Protein folding and unfolding under force

Abstract

The recent revolution in optics and instrumentation has enabled the study of protein folding using extremely low mechanical forces as the denaturant. This exciting development has led to the observation of the protein folding process at single molecule resolution and its response to mechanical force. Here, we describe the principles and experimental details of force spectroscopy on proteins, with a focus on the optical tweezers instrument. Several recent results will be discussed to highlight the importance of this technique in addressing a variety of questions in the protein folding field.

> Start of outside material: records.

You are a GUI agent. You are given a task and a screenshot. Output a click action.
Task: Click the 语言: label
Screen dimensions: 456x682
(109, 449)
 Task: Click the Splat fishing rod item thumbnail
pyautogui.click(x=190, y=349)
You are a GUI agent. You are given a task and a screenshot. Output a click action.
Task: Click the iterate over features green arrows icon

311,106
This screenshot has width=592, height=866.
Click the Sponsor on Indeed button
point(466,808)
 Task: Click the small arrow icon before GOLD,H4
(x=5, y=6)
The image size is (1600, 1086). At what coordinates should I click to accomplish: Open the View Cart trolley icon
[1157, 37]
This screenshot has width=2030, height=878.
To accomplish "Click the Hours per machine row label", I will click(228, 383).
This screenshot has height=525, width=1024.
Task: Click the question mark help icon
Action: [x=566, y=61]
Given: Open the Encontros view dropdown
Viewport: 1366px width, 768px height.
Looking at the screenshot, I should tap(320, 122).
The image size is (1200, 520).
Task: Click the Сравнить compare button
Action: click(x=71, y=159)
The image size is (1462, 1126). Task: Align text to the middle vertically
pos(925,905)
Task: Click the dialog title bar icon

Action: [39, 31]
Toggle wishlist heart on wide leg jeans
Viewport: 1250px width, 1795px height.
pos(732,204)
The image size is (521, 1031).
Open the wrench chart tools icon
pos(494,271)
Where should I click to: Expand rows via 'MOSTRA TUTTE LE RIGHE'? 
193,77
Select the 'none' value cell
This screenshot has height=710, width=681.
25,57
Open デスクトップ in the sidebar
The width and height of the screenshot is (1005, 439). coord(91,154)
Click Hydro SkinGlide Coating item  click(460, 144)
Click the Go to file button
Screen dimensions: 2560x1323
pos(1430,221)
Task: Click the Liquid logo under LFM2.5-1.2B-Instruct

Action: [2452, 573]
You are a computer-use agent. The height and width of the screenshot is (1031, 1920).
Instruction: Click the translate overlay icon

Keywords: force spectroscopy; optical tweezers; protein folding.

Figure 1

The effect of force on the free energy landscape of a two-state system. In the absence of force (black curve), the native state is lower in free energy and the protein is predominantly folded. The application of force (blue curve) lowers the free energy of the transition state (‡) and the unfolded state relative to the native state. The force-dependent change in folding and unfolding rates scales with the distance to the transition state (X_F^‡ and X_U^‡, respectively).

Figure 2

Schematic representation of (a) an atomic force microscopy setup, and (b) single-trap optical tweezers where one of the beads is held by suction on a pipette tip.

Figure 3

Schematic representation of the experimental setup used to apply force on single protein molecules with single-trap optical tweezers. Double stranded DNA molecules are linked to specific cysteine residues on the protein via disulfide bonds, and act as handles to apply force on the protein.

Figure 4

Typical traces obtained in (a) force-ramp experiments where unfolding events are observed as ‘rips’ (indicated by arrows), (b) force-jump experiments where protein unfolding (left) and refolding (right) are monitored after jumping to a set force that favors the transition, (c) constant-force experiments in which the protein ‘hops’ between two conformational states at a given force.

Figure 5

(a) Stretching (red) and relaxation (blue) force extension curves from RNase H identified the presence of a partially folded intermediate state. (b) Constant-force experiments revealed that the protein ‘hops’ between the unfolded and the intermediate states before folding to the native state, inset shows a longer time trace.

Figure 6

(a) Typical trace obtained from constant-trap position experiments on apomyoglobin during which the protein molecule spontaneously folds and unfolds. (b) The force-dependence of the folding (blue) and unfolding (red) rates obtained from these experiments were fit to the Bell model to estimate the distances to the transition state.

Figure 7

(a) Three-dimensional structure and schematic of T4 lysozyme showing the energetically coupled N- and C-domains (green and blue respectively). (b) Typical unfolding (red) and refolding (blue) work distributions used to estimate the equilibrium free energies by applying the Crooks fluctuation theorem.

Figure 8

(a) The effect of pulling geometry on mechanical unfolding was studied by applying a shearing and an unzipping force on the src SH3 domain. (b) The force dependence of unfolding rates in the shearing geometry (black) is biphasic, indicating the presence of parallel unfolding pathways.